Simplex Parser

If you are using match(), snag(), or lex(),the Simplex class takes care of everything on this page for you. However, if you want to call Simplex Parser directly for a SimplexResult object without lexing, you will first need to use parse_model to generate the model array.

Parse Model

The Unit::parse_model function is a helper function in the Unit class. It generates the Unit models from an input string, and is used for this purpose in the Simplex constructor. It takes a onestring containing the entered model as a parameter, and returns a FlexArray<Unit> object containing the parsed Unit objects.

Example:

// Create the model and model array objects, then parse
onestring model = "~d+/^l/";
FlexArray<Unit> model_array = Unit::parse_model(model);

In this example, the array contains two Units, the first of which will snag one or more digit characters, the second of which will match exactly one latin character.

Simplex Parser Function

The simplex_parser() function is internally used by the match(), snag(), and lex() functions to produce their results, but can be accessed directly if needed. This is where Simplex parses the input to determine whether the results match, and snags any matching snag units to return to their respective functions.

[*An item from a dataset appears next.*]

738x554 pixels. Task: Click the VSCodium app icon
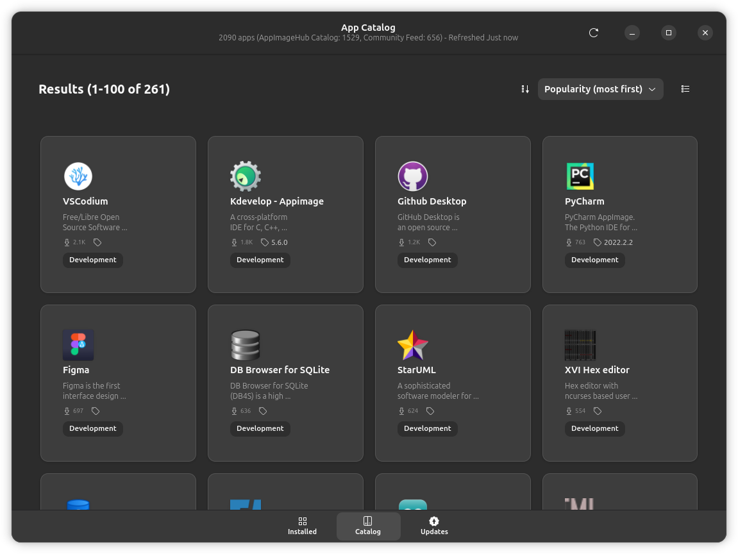tap(78, 176)
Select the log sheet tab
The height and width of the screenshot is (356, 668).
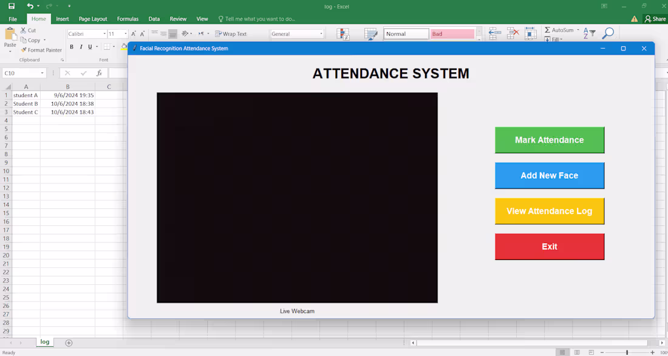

This function is not optimized or designed to be used externally, so there are no helpful overloads currently implemented. If you need to use it, though, it takes three parameters: an input string as a onestring to check, a FlexArray<Unit> containing the parsed model of units, and an optional bool if you want to lex rather than match the model exclusively, which defaults to false if not provided. (If you need to generate the FlexArray separately, see Parse Model.) It returns a SimplexResult object that consists of a boolean match (used by match), a FlexArray of onestrings snag_array (used by snag), which will be empty if the match fails, and a unsigned integer match_length primarily for use cases of lex().

Example:

// After using the model generation in the above example...
onestring input = "123a";
SimplexResult result = simplex_parser(input, model_array);
onestring input2 = "1234";
SimplexResult result2 = simplex_parser(input, model_array);

The result object now contains the boolean match, which is true, the FlexArray snag_array, which contains one onestring 123, and the uint_fast16_t match_length which is 4. However, in result2, match is false, the snag_array is empty, and the match_length is 0, because the input did not contain a match for the ^l/ Unit.

Note

Because of the way the logic works, match_length may be unreliable if you are //not// lexing and have not flagged lexing as true.